Data shown section start

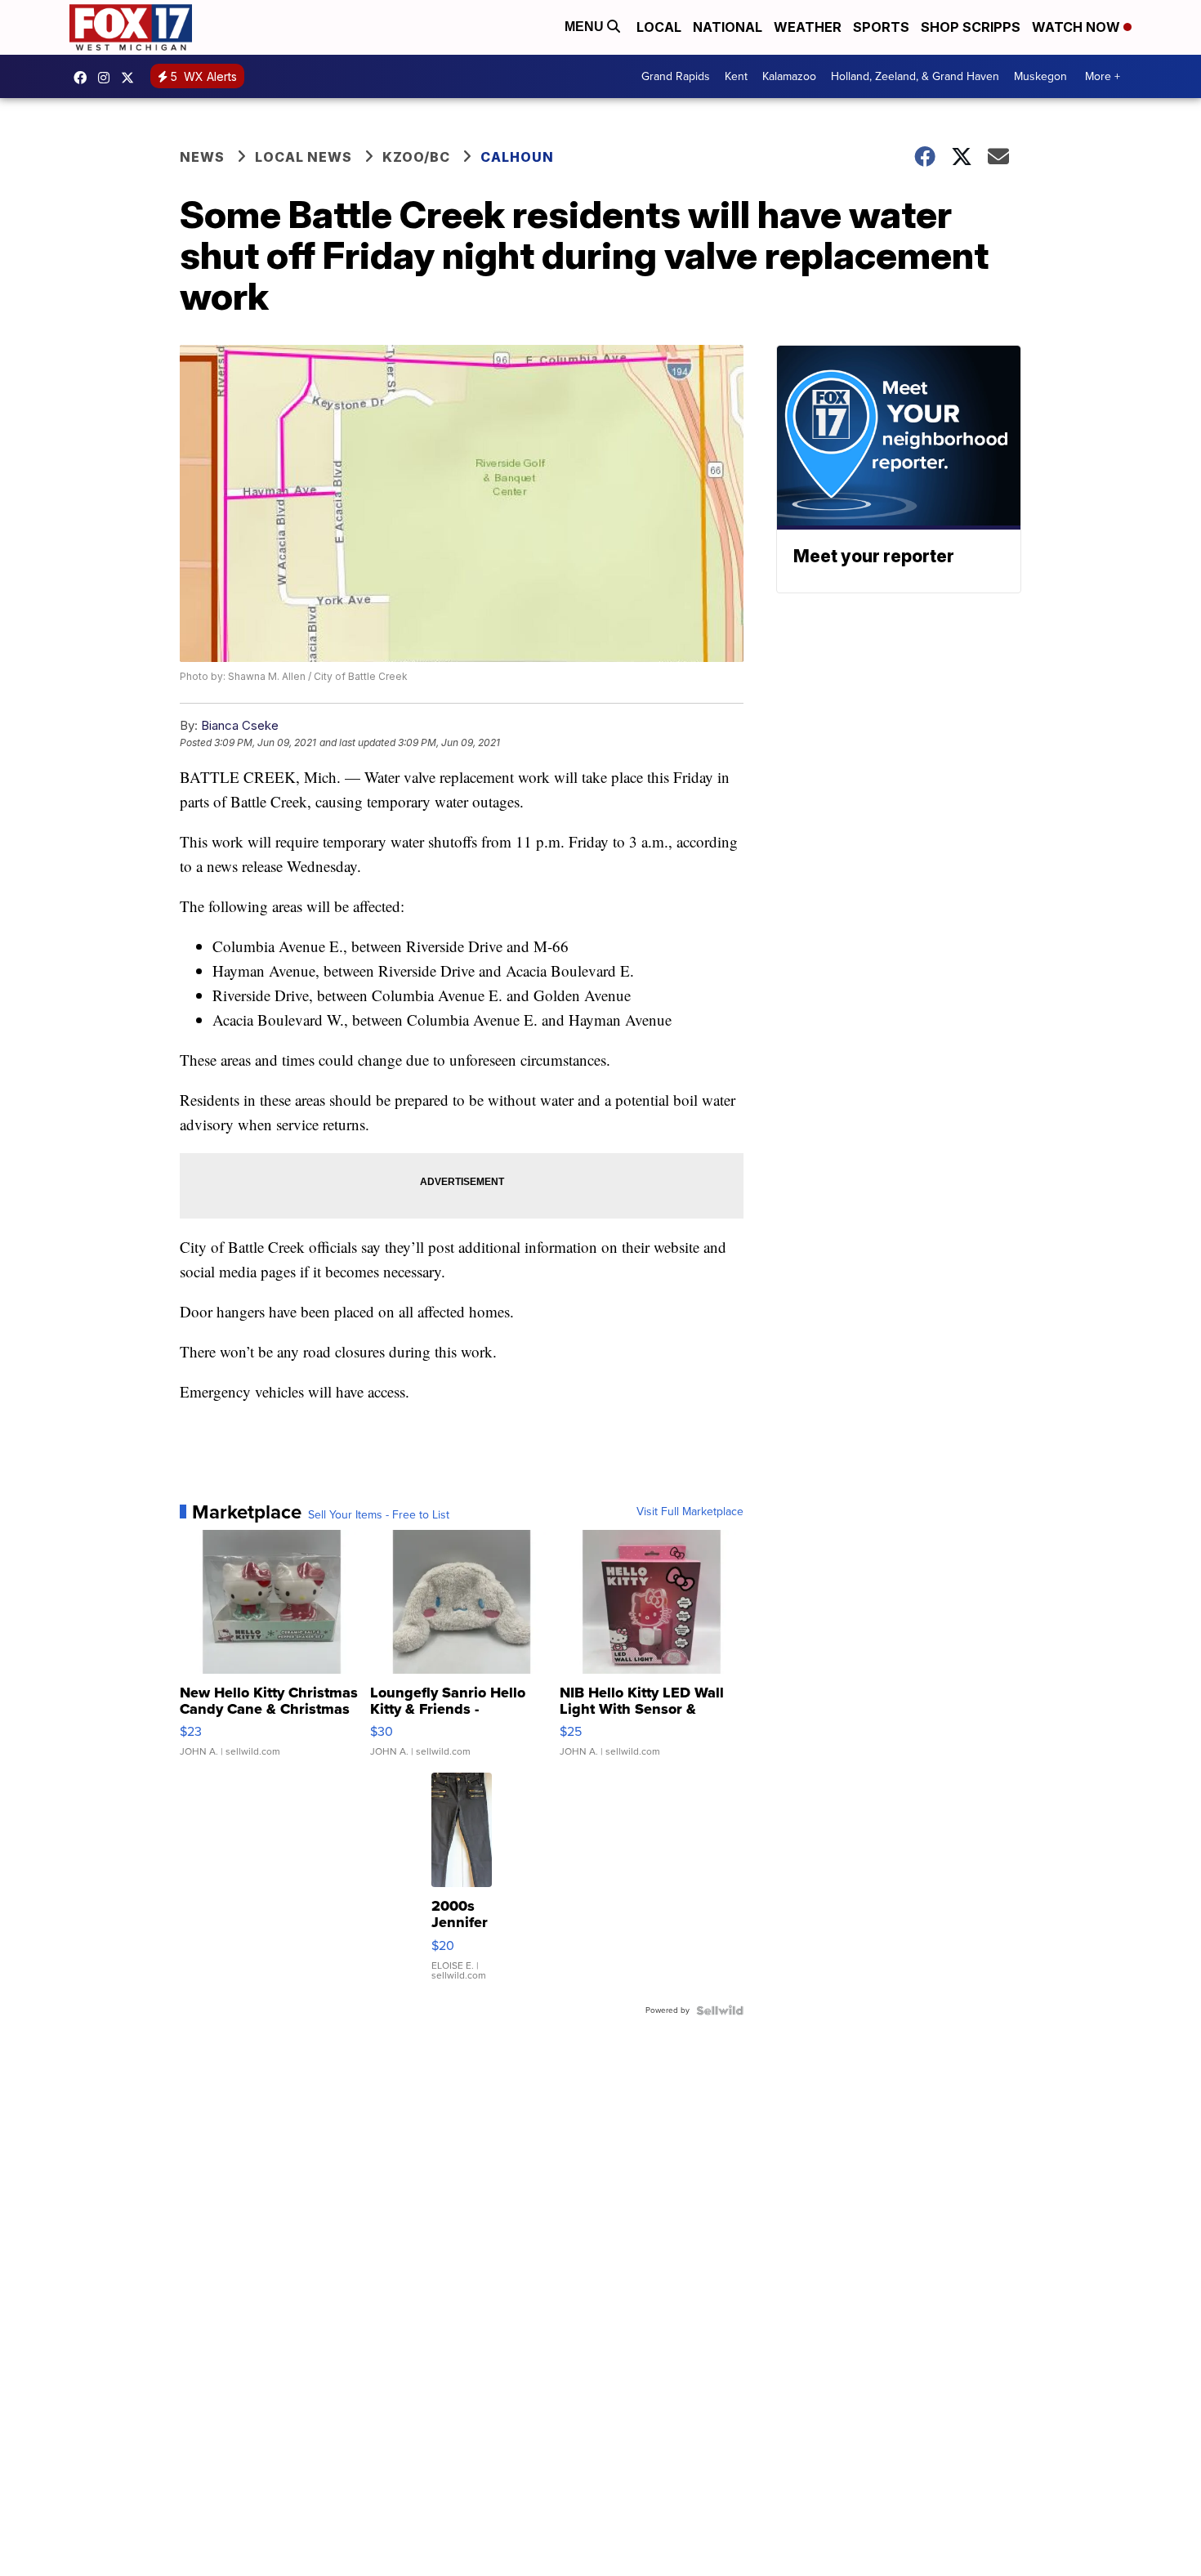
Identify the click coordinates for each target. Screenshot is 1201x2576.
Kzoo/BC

Data shown section end
Data shown section start

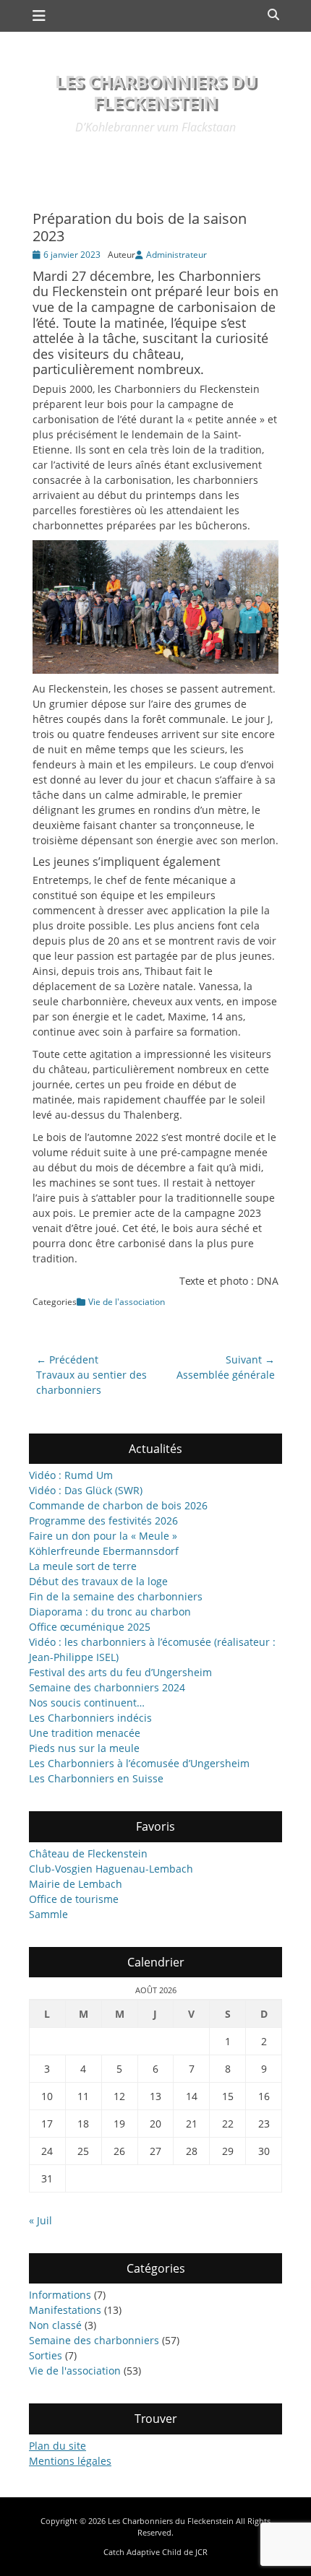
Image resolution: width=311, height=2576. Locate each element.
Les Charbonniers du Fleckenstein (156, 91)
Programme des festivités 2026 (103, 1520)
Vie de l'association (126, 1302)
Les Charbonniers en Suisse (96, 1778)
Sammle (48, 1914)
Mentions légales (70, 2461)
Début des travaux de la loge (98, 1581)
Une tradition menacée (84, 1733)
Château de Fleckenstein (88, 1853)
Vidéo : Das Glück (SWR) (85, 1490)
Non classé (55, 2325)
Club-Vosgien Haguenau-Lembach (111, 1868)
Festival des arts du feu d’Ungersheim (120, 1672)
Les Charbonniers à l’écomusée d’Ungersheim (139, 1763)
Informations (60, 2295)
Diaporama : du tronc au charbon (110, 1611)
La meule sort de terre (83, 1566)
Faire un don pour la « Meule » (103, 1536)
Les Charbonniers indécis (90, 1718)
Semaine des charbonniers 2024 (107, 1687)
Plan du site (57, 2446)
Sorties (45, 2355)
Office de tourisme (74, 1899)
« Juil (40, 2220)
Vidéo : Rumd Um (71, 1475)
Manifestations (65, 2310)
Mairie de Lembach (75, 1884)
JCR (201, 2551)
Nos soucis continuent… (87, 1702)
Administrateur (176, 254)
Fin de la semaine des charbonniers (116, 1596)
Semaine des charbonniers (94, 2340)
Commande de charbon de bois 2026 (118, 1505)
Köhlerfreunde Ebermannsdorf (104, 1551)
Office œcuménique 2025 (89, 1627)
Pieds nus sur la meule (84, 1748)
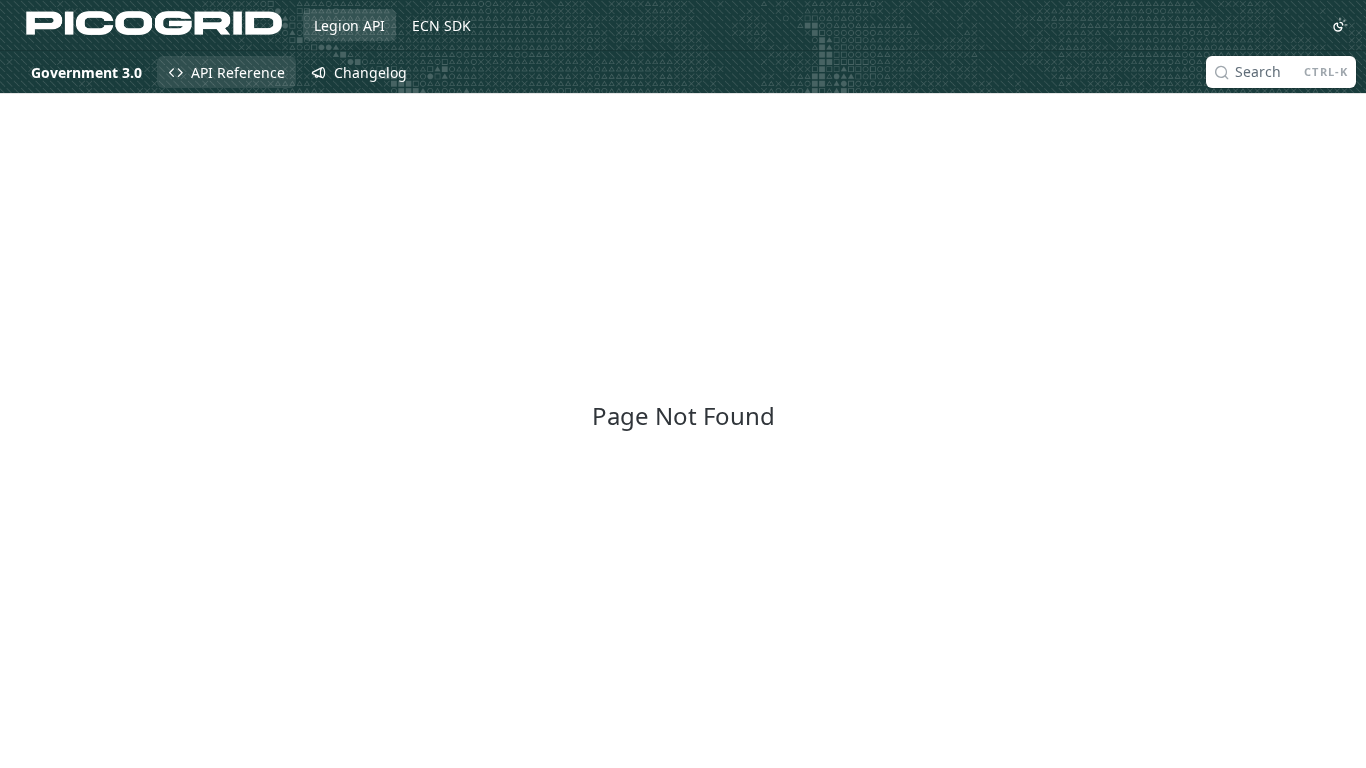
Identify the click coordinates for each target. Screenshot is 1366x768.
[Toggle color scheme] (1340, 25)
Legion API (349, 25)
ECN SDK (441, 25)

Data shown section end

* Task statement *
Spot every line in the entries that includes the word "target", and copy each one out.

* Response *
Identify the click coordinates for each target. Screenshot is 1201x2576.
Identify the click coordinates for each target. Screenshot is 1366x768.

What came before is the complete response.